> Excerpt to read
★ ★ ★ ★ ★

The problem was, what fan feedback should they listen to?  Wading through the labyrinthine network of forums and comment-boards on the Internet, with its myriad of opinions – some coherent, many incoherent or even contradictory – would leave a person no closer to knowing what the fans really wanted.  That’s when the Game Changers – a small group of experienced NHL gamers, chosen by the fans to represent them – were brought in.  In the Game Changers, Rammer and the team created the perfect conduit for channeling the opinions of the masses into focused, useful feedback that could be regularly consulted, and incorporated into the game at every step of the build process.

“[The Game Changers] really allowed us to get to the heart of what the community wanted,” says Rammer. “These are 12 guys, most of them nominated by the community themselves to represent the community. Because there’s so many different ways to get feedback, there’s so much feedback out there, and these guys have been able to help us decipher what the feedback really means, and what the people actually wanted.”

Game Changers

And make no mistake – the Game Changers are not just a group of guys playing the game in EA’s studios and giving tips and pointers.  Their involvement was almost 24 hours a day, 7 days a week, with access to the dev team and the game-builds that was so complete, it almost made Rammer nervous.

“When we started the Game Changers program, we didn’t know what we were going to get, because we were exposing our Feature set earlier than we ever had before, and it’s been unbelievable – helping us develop our Feature set, giving us feedback during the development process as the Features started coming together, and support. Plus, we’ve had a 24/7 Skype Live Chat going with them, where we could ask high level, or really, really low-level questions – like about what movement should go on a specific button – and we would get real-time feedback, real-time discussion, at all hours of the night.”

In other words, this wasn’t just your typical fan-feedback “focus group”; this was a whole new level of involvement, to the point that one can fairly say that the fans themselves had a huge role in developing NHL 16 on every level – from the menus, to the modes, to the visuals.  I witnessed the process first-hand during a visit to the Vancouver studios in early September.  At that late stage – the game was set to release just a couple of weeks later – I didn’t expect to hear the Game Changers give the dev team much serious feedback.  Surely, judging by the game’s complete state, there couldn’t be much more to fix.  But, to my surprise, I still saw lots of discussion taking place.  As Associate Producer Ben Ross called for suggestions, the Game Changers had lots to say about the game even at that late stage, about visuals, animations, and controls.  I got the sense that this was a process that would continue well after NHL 16 was even released – clearly, EA has embraced the Game Changers model for the long-haul, which bodes well for the franchise’s future iterations.

★ ★ ★ ★ ★

> Data provided
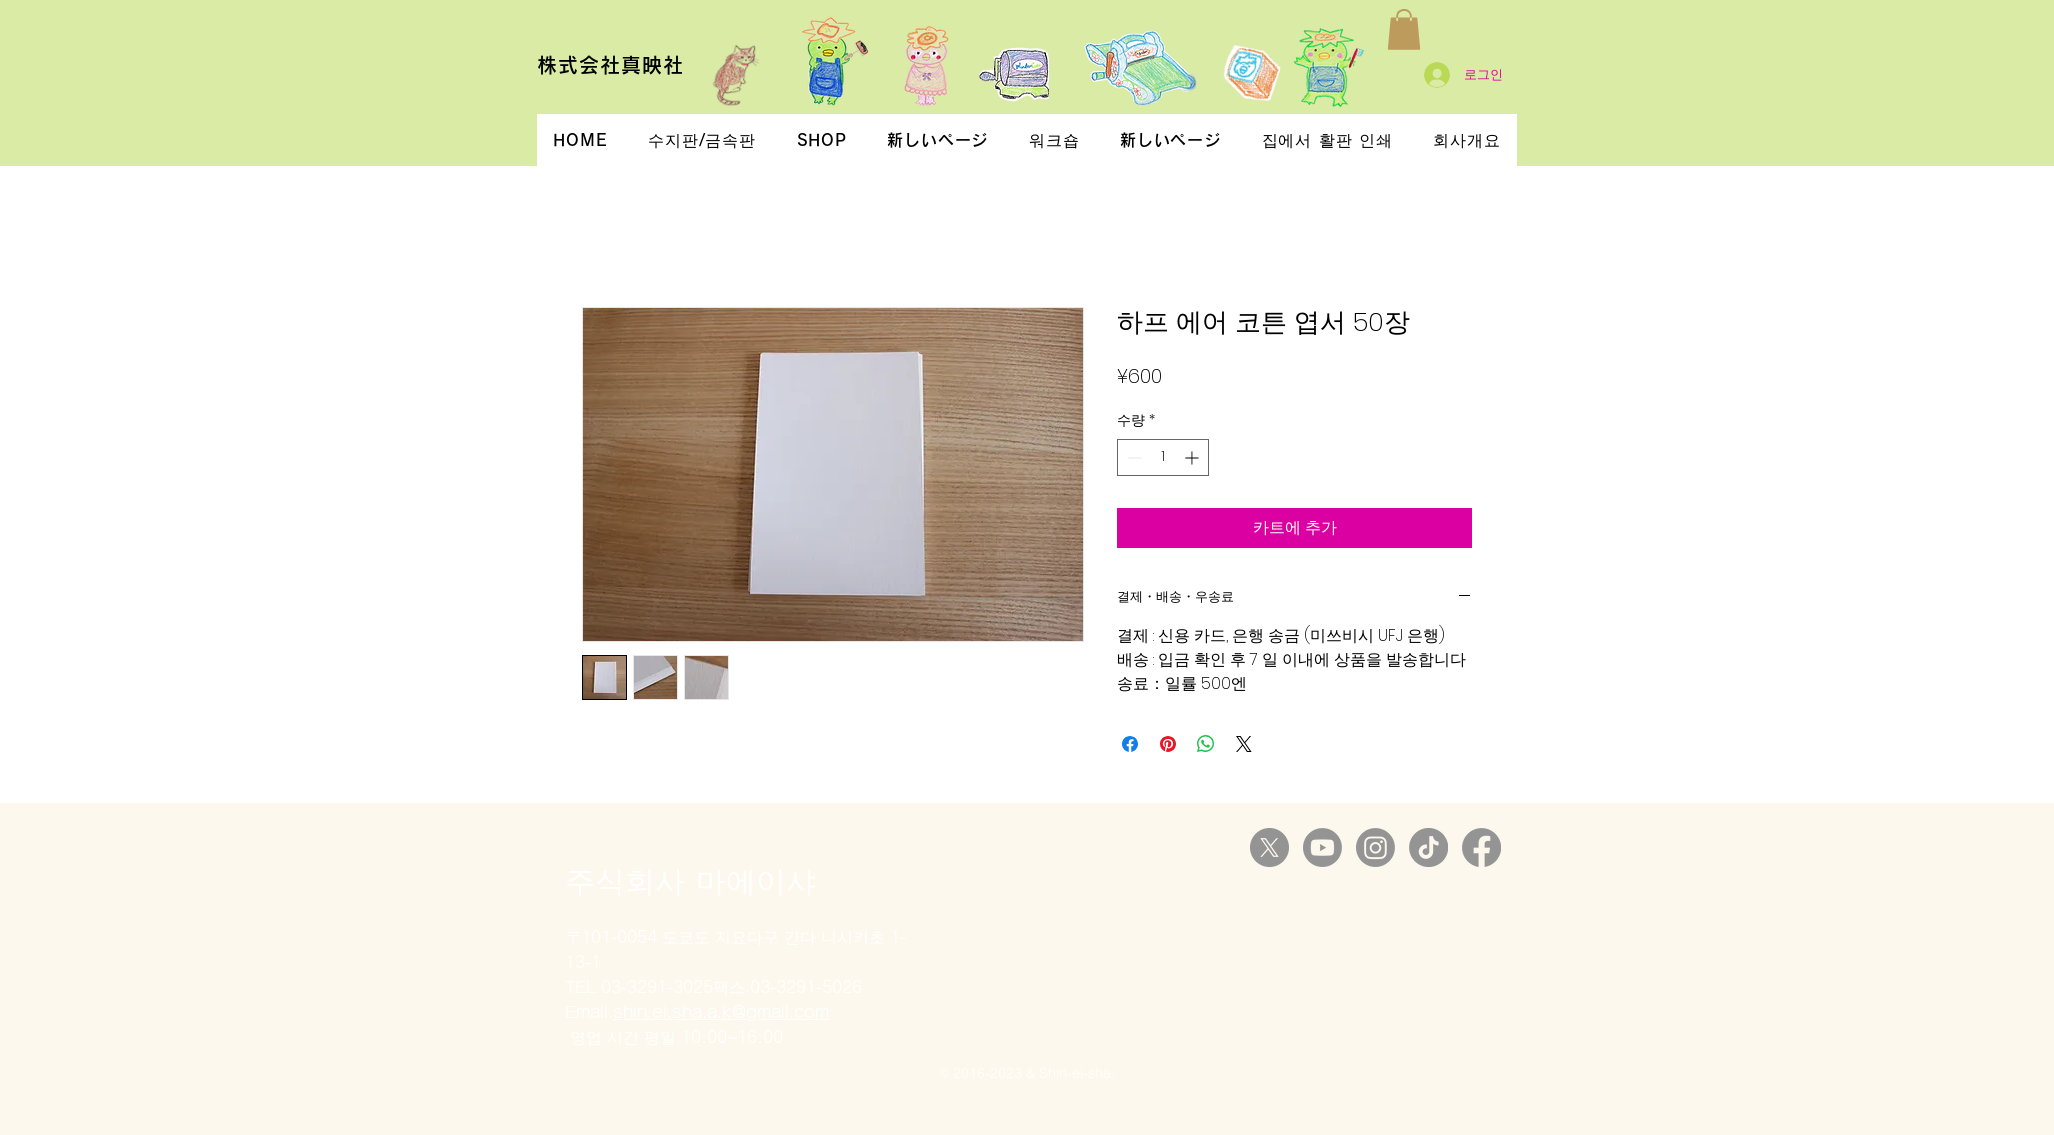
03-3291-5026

★ ★ ★ ★ ★

> Given problem 1
Copy the passage on the NHL 16 Game Changers word for word, from "The problem was, what" to "the build process.".
> Given problem 2
According to the passage on the NHL 16 Game Changers, why were the Game Changers brought in? Answer in one to three sentences.
> Given problem 3
Using the passage on the NHL 16 Game Changers, decide whether each statement agrees with it. Answer yes or no, and quote the words that decide it.
(a) Most of the Game Changers were nominated by the community.
(b) The visit to the Vancouver studios happened in early September.
(c) By that late stage, the Game Changers had little left to say about the game.

> Exercise answer 1
The problem was, what fan feedback should they listen to?  Wading through the labyrinthine network of forums and comment-boards on the Internet, with its myriad of opinions – some coherent, many incoherent or even contradictory – would leave a person no closer to knowing what the fans really wanted.  That’s when the Game Changers – a small group of experienced NHL gamers, chosen by the fans to represent them – were brought in.  In the Game Changers, Rammer and the team created the perfect conduit for channeling the opinions of the masses into focused, useful feedback that could be regularly consulted, and incorporated into the game at every step of the build process.

> Exercise answer 2
Reading the many forums and comment boards on the Internet would leave a person no closer to knowing what the fans really wanted, because the opinions there were often incoherent or even contradictory. The Game Changers were brought in to turn those opinions into focused, useful feedback that could be consulted regularly during the build process.

> Exercise answer 3
(a) Yes: "These are 12 guys, most of them nominated by the community themselves to represent the community."
(b) Yes: "I witnessed the process first-hand during a visit to the Vancouver studios in early September."
(c) No: "the Game Changers had lots to say about the game even at that late stage, about visuals, animations, and controls."